The U.S. has invested $480 million in Moderna, in addition to the support Moderna has received from the NIH.

The pay-off will be rapid access to the Moderna vaccine if it is successful. There is a limit to how far this pandemic can be controlled through lockdowns and physical distancing, the only methods that have been available so far to slow down the spread of the virus.

The economic costs and social disruptions of extended lockdowns cause more harm than the virus itself, which is why major countries in the world are investing so heavily in vaccine development, which is the only way to build immunity at the population level and slowly allow the world to get back to normal life.

The AstraZeneca/Oxford and the Moderna vaccines expect to be going into phase 3 clinical trials in July. A vaccine developed by CanSino could also be testing in phase 3 trials around the same time. If the vaccines are tested in places where the number of cases is rising (Brazil is becoming a favoured location for phase 3 trials for this reason), an indication of how protective a vaccine is could be available in a couple of months. Both the Oxford group and Moderna have talked of possible results by August or September.

But this short space of time is not enough to give a complete profile of the safety and efficacy of a vaccine. As larger numbers of people are vaccinated over a longer period, rarer side effects could emerge. As different age groups, including the very young and the very old, or those with chronic conditions are included in long-term trials, new findings of safety and efficacy could emerge. At the same time though, once one or more vaccines that provide a degree of protection against COVID-19 emerge, pressure will also increase on regulators to allow limited or emergency use for groups of people at the highest risk such as health care workers. On the basis of a risk-benefit analysis, regulatory authorities in different countries could allow limited vaccine use for a variety of high-risk groups. The U.S. Food and Drug Adminstration (FDA) is de facto the most influential regulatory authority in the world, and once the FDA licenses a vaccine for limited or emergency use other countries tend to follow suit.

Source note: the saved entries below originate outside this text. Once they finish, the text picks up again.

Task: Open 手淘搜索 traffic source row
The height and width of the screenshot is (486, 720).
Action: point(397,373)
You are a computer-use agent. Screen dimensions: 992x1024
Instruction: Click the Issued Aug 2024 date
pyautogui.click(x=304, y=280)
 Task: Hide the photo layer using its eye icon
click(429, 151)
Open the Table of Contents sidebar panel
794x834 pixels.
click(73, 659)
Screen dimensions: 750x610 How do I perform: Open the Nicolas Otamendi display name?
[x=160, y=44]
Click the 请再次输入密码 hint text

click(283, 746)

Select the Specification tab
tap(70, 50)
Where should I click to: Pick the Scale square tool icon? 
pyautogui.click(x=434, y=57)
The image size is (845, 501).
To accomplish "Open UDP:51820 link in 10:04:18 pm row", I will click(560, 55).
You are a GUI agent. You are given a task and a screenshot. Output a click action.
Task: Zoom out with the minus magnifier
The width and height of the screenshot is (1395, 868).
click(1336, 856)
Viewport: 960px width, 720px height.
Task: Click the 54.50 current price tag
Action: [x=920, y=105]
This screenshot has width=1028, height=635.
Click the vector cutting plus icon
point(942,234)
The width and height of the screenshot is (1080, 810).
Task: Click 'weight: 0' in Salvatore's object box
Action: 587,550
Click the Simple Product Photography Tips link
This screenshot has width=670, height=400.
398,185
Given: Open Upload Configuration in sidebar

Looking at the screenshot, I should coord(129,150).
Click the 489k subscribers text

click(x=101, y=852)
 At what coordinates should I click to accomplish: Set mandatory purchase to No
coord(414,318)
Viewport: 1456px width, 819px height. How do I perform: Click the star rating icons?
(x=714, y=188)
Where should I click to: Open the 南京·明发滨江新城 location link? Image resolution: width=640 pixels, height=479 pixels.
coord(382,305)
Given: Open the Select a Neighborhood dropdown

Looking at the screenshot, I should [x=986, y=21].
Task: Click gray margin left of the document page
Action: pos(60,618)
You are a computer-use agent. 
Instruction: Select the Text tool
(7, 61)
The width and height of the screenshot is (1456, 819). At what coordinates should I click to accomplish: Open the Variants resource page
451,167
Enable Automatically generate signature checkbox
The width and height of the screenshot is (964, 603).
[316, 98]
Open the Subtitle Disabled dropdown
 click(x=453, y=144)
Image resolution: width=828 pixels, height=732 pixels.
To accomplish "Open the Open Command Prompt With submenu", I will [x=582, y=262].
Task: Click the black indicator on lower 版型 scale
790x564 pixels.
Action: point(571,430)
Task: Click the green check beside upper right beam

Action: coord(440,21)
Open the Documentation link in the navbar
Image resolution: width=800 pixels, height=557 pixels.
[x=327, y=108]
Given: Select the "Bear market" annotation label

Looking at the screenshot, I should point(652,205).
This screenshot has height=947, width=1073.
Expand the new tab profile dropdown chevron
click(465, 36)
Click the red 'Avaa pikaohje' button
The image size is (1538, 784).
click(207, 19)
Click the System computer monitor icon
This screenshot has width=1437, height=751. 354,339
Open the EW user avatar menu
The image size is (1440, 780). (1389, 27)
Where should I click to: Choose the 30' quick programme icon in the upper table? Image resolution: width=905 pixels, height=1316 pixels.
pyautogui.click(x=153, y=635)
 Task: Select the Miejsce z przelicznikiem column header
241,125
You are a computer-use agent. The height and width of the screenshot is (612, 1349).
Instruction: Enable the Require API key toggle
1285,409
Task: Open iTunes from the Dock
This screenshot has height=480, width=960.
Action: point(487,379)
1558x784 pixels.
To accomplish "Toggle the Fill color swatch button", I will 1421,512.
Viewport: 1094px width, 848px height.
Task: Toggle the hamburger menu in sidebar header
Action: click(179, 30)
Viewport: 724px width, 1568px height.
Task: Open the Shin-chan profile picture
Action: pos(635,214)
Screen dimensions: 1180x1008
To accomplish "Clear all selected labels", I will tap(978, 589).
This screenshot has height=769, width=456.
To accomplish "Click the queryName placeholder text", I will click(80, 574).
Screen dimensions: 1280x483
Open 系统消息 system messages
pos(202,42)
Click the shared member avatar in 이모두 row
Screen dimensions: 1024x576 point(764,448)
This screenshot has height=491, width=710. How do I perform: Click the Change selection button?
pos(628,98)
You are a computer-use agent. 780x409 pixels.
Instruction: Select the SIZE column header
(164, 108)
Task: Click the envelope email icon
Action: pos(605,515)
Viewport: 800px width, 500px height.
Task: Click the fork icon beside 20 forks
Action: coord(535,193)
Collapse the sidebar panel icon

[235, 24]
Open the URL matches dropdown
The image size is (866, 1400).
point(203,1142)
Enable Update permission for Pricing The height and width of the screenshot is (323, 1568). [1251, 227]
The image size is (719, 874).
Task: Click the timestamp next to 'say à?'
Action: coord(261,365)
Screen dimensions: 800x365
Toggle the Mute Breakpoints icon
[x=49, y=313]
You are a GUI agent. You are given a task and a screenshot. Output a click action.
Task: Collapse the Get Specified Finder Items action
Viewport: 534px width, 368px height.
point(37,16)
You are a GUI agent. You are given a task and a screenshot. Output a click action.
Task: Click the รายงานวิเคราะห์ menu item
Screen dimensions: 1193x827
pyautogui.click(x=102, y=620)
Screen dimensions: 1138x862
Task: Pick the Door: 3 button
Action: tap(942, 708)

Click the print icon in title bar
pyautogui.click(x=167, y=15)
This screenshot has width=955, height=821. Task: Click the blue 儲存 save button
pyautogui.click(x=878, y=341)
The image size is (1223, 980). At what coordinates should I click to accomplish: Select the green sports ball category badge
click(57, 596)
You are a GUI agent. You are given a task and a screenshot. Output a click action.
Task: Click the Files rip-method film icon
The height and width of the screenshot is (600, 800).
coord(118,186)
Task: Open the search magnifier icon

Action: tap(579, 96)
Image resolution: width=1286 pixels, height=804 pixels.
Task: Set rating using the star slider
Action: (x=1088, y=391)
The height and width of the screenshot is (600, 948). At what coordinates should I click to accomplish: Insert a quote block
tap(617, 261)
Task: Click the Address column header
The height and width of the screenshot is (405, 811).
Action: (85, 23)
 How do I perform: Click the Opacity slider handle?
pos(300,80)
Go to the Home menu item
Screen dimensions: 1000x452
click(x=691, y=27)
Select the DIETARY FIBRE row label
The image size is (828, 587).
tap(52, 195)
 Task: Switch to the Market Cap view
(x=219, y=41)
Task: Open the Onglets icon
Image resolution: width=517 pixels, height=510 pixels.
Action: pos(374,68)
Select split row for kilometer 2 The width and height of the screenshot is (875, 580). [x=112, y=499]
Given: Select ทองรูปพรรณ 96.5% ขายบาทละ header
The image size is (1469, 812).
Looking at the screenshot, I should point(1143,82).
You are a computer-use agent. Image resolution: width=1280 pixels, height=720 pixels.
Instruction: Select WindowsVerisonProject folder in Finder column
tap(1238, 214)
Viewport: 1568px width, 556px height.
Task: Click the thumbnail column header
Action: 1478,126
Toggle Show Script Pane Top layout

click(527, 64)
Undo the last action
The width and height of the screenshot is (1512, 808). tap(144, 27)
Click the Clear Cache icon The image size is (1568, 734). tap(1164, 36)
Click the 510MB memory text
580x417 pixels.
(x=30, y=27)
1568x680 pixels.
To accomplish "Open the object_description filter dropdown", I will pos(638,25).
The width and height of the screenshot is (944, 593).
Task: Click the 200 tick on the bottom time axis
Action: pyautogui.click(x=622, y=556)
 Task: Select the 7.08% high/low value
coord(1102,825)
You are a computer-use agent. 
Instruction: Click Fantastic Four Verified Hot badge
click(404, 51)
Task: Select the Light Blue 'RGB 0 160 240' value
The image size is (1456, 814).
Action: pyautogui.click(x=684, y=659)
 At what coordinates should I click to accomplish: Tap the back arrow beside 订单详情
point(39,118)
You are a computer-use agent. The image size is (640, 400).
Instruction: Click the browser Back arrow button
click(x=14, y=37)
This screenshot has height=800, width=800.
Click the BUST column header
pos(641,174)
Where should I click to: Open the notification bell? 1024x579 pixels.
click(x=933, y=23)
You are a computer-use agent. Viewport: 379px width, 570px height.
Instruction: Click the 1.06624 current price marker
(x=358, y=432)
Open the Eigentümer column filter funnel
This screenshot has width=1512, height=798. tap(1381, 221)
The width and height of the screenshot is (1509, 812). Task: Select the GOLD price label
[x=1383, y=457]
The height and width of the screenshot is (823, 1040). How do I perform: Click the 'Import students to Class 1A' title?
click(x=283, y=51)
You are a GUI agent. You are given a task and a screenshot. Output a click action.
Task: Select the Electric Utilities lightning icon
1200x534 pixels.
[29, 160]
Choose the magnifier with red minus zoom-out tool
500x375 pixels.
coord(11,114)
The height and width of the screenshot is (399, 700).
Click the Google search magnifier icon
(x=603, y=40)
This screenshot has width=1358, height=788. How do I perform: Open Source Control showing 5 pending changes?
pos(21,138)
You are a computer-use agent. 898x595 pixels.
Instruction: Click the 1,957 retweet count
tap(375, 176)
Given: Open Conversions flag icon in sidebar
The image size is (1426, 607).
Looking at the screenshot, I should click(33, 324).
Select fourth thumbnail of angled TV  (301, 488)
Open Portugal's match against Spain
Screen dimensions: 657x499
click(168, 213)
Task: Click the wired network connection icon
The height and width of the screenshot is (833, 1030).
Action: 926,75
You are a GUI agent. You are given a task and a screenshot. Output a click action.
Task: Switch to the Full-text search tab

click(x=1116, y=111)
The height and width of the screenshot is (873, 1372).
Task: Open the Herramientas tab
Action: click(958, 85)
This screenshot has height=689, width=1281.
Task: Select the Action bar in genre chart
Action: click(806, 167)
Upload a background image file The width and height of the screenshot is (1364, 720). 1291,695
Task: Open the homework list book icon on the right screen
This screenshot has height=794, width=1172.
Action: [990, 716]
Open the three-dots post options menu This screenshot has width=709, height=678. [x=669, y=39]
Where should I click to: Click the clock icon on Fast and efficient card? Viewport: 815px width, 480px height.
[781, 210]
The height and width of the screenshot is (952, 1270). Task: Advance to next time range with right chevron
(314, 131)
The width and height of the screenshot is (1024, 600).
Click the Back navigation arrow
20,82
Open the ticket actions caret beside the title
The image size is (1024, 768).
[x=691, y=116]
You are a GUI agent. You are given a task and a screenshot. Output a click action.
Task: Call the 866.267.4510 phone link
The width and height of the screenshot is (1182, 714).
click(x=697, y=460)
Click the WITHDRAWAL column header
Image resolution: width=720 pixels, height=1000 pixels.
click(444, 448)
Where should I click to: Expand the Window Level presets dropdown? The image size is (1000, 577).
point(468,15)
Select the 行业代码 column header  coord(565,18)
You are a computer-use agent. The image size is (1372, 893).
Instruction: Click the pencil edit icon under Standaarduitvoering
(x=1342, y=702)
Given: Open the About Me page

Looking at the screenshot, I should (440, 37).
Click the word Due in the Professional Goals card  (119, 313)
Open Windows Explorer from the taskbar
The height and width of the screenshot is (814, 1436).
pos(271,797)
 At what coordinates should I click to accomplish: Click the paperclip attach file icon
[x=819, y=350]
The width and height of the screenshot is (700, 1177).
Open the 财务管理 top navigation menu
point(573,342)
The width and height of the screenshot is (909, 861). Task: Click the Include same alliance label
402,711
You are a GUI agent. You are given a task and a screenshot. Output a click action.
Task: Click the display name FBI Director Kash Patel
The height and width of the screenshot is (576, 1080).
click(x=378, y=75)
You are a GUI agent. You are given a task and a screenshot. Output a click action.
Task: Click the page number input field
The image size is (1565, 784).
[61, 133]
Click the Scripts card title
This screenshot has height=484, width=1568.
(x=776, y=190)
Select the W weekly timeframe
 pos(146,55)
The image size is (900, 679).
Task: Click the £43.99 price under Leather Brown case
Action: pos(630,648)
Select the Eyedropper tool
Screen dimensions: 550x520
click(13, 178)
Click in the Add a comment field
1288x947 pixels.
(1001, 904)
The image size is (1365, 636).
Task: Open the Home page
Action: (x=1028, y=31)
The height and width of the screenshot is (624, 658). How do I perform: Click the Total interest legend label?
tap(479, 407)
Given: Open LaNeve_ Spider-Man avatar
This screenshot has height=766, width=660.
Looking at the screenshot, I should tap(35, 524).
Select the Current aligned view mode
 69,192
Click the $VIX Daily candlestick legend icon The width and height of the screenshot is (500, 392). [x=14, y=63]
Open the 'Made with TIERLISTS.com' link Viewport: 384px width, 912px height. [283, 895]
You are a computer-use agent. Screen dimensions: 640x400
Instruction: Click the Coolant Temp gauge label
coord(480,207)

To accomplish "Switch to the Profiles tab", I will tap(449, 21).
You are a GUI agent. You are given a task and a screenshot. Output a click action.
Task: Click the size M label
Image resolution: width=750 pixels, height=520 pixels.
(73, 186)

Of the three or four vaccines that are likely to begin phase 3 trials in July, the AstraZeneca/Oxford vaccine, the Moderna vaccine, the Sinopharm vaccine and the CanSino vaccine, at least one or two if not all are likely to show some protective effect against COVID infection.

It may not protect perfectly and it may not work in all age groups, but as long as it is judged to be as safe as other vaccines in current use, it is quite possible that those at highest risk of being exposed to COVID-19 such as frontline workers or those at highest risk of death from it, such as elderly people with other health problems, might have early access, at least in some countries, to one of the fastest-ever vaccines the world has developed.

Thomas Abraham is author of Twentieth Century Plague: The Story of SARS, and Polio: The Odyssey of Eradication. He is adjunct professor at the University of Hong Kong and a former consultant to the World Health Organisation.